Jee Hyun Kim from the Florey Institute of Neuroscience and Mental Health in Melbourne said this study adds a new dimension to our understanding of memory.

“We knew from animal studies that memories update and incorporate new information, to the extent of having false memories,” she said.

“However, the memories formed were based on emotionally significant events.”

Spot the difference. Flickr/Theen

The experiment, Dr Kim noted, proved that memory adaptation was not limited to traumatic events.

“Even benign episodes can ‘update’ to incorporate new information,” she said.

Kristyn Bates, from the University of Western Australia, agreed on the significance of the study.

“Traditionally, we have learned much about brain function from people who suffer brain injuries and disease by relating their symptoms and deficits to the [affected] sites in the brain,” she said.

“But now with brain imaging techniques, we can study these processes in living, healthy volunteers.”

An MRI scanner was used to observe the neurological effect of the experiments.
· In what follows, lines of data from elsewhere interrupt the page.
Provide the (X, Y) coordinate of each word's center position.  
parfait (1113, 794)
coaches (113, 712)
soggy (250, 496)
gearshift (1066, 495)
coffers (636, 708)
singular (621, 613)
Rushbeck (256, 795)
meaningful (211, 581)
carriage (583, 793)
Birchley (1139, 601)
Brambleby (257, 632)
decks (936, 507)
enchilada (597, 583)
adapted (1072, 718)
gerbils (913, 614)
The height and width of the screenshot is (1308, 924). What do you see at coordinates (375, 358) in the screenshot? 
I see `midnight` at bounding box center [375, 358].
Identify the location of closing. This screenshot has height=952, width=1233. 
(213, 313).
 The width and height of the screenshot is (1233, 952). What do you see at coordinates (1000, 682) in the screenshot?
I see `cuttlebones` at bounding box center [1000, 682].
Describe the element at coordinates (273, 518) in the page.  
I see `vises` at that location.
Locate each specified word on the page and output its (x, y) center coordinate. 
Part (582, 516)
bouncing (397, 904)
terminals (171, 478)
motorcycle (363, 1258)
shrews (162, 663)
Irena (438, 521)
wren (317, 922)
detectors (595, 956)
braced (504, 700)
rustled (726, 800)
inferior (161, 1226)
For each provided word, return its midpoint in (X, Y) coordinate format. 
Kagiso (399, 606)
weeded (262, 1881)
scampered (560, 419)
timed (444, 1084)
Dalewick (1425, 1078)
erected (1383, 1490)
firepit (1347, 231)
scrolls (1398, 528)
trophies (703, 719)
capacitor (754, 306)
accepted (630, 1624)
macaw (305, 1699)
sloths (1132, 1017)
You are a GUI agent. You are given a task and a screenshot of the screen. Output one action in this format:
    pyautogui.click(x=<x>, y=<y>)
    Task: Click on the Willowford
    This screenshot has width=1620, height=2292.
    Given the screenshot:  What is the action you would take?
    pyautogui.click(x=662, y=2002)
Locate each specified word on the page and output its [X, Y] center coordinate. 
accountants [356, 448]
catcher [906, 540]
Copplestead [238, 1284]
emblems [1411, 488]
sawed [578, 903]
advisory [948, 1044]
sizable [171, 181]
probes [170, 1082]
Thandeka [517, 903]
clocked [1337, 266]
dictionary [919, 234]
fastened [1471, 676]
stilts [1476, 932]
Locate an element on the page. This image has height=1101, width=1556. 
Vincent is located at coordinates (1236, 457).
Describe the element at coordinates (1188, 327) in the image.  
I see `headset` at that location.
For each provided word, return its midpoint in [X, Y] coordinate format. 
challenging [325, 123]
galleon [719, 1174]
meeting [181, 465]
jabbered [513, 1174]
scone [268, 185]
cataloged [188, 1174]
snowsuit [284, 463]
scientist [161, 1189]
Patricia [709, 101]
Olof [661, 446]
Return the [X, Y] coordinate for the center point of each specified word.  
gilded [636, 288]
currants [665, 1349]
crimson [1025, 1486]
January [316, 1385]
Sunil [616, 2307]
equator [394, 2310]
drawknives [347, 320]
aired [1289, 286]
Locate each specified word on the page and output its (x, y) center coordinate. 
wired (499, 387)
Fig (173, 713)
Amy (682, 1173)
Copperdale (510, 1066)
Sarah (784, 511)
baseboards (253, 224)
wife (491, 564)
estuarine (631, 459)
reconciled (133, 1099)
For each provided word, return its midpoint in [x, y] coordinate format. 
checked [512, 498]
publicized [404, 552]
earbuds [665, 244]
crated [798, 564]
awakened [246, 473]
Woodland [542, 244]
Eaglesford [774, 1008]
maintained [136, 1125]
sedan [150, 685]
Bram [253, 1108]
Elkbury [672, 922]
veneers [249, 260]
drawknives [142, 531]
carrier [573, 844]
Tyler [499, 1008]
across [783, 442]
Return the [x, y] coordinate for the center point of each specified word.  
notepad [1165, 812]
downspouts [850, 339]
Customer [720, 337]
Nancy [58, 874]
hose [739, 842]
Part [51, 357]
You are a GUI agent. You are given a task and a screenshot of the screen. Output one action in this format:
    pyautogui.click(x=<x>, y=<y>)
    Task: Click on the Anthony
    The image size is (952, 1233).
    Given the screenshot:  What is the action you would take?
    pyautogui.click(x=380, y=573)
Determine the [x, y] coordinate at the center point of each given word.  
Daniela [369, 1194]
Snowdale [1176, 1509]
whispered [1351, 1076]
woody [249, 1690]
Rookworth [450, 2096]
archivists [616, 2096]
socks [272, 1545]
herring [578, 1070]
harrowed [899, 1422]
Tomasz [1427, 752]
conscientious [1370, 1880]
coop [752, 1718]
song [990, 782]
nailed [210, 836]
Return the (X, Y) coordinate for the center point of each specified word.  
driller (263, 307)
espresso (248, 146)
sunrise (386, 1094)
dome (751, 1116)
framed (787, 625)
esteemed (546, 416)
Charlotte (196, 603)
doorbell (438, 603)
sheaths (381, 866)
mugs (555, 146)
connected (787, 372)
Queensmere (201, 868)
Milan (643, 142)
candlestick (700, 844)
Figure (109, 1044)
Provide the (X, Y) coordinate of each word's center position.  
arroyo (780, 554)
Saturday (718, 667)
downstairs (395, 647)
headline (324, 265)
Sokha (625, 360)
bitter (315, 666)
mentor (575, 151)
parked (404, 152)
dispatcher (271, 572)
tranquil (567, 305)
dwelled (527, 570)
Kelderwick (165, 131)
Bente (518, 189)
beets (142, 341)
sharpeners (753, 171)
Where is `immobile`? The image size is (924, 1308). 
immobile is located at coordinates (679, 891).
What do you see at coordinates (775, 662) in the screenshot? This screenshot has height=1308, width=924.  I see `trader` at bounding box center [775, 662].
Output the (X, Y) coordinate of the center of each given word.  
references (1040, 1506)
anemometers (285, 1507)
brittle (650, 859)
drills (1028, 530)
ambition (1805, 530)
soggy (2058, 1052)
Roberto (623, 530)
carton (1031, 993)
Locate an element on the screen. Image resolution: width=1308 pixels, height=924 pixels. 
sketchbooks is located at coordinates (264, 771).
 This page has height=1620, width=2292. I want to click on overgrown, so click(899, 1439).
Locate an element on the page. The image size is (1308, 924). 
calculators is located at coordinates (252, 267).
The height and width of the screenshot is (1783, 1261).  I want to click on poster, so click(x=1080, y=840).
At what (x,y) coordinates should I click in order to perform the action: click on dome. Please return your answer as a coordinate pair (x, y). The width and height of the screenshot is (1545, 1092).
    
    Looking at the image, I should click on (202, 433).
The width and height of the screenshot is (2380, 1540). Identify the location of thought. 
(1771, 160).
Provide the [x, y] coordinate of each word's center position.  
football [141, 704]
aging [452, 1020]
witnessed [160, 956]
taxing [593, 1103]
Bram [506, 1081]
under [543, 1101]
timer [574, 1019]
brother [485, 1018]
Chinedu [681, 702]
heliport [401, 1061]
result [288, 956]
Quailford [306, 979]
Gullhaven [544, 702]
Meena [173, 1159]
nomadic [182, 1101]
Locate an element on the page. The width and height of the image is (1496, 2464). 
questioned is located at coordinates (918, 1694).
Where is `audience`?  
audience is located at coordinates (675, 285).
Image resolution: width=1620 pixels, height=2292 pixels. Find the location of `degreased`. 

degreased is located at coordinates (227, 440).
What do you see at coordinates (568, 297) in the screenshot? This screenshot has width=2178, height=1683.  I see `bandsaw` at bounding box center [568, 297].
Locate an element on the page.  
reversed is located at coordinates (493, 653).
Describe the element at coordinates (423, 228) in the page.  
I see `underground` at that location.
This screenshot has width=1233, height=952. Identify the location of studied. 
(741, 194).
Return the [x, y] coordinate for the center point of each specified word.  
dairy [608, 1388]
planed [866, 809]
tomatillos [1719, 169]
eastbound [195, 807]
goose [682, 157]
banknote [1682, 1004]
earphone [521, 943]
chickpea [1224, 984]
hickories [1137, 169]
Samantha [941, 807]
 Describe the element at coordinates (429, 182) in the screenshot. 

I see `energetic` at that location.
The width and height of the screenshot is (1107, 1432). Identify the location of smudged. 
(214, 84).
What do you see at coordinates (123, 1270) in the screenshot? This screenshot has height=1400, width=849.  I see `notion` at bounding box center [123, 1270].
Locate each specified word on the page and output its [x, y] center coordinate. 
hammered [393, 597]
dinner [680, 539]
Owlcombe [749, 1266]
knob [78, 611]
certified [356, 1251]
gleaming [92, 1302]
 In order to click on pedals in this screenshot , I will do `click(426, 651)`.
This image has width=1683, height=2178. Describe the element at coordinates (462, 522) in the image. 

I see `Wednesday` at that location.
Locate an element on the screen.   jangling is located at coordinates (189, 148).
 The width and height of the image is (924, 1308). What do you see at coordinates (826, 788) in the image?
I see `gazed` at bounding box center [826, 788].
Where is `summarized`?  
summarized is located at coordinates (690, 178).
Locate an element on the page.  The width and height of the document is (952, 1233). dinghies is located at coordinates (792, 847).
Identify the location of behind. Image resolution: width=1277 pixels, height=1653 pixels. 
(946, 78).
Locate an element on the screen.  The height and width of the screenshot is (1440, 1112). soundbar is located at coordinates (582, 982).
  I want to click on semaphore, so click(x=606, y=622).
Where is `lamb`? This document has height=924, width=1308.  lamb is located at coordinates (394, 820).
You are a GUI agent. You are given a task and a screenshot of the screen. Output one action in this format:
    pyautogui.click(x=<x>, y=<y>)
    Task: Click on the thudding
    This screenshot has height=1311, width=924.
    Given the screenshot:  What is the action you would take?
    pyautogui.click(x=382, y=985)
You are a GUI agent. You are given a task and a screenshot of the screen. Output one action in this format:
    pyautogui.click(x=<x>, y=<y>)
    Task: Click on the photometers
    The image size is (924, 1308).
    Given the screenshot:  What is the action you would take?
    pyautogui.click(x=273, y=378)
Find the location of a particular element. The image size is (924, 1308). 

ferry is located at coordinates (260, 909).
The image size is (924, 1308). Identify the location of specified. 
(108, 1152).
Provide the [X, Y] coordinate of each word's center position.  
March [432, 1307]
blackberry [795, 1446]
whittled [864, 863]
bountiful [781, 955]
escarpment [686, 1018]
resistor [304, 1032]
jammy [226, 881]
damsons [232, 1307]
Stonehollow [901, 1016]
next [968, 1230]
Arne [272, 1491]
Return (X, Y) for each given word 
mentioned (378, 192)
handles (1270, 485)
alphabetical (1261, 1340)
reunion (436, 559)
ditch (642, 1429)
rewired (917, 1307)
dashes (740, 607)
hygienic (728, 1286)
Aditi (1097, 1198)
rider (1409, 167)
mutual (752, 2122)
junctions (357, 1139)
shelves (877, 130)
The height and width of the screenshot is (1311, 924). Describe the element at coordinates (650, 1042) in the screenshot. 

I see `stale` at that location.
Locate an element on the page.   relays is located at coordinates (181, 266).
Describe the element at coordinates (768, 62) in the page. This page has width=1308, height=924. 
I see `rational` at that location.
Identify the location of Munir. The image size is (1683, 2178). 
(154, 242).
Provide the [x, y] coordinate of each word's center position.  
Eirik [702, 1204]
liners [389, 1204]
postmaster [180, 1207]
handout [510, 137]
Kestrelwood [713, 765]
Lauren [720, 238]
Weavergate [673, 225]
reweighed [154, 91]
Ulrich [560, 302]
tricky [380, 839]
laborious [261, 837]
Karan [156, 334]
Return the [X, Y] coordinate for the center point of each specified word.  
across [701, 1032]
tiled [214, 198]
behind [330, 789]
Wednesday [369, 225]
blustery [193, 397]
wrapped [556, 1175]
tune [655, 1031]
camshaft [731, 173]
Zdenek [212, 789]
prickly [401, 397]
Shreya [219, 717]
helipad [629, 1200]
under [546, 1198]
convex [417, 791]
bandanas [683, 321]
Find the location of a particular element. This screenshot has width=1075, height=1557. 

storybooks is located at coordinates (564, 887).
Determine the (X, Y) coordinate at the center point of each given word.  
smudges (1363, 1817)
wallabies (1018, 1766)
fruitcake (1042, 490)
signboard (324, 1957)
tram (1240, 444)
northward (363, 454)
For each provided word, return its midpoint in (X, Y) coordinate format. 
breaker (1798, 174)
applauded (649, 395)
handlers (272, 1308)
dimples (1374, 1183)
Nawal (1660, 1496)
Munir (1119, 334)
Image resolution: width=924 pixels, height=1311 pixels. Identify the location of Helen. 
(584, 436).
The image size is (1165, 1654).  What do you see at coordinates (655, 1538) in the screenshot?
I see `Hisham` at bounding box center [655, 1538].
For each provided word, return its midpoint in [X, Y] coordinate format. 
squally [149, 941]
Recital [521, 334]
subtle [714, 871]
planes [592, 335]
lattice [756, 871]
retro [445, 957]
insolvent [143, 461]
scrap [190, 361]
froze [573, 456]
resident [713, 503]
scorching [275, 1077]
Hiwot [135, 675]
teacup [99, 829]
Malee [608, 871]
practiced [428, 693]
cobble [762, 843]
Flickr/thomas23, CC BY

To better understand the neurological side to this process, the researchers directed participants to complete the test within an MRI scanner.

They found the memory-rewriting process was a result of activity in the hippocampus, a part of the brain affected in dementia cases.

The tests also helped show how memory was capable of being manipulated. Dr Kim said children “are highly susceptible to external suggestions”, as are hypnosis patients.

So why are our memories so susceptible to change? The authors of the study suggest this process is a means of enabling our brains to adapt to changing environments. By inserting new data into old recollections, our memories retain relevance to our current situation.

Some types of memories may be more flexible than others. Semantic memories — the recollections that comprise our conceptual understandings — are relatively stable, but episodic and experiential memories can be much more unreliable.

Fiona Kumfor, research officer at Neuroscience Research Australia, said we should not automatically dismiss memories as untrustworthy. The results of the study “highlight some of the shortcomings of our memories”, she said, but they “shouldn’t make us doubt the truth” of what we recall.

In some cases the recollection process can have the opposite effect.

“Each time you reminisce about a past event, that memory will strengthen and be reinforced,” she said.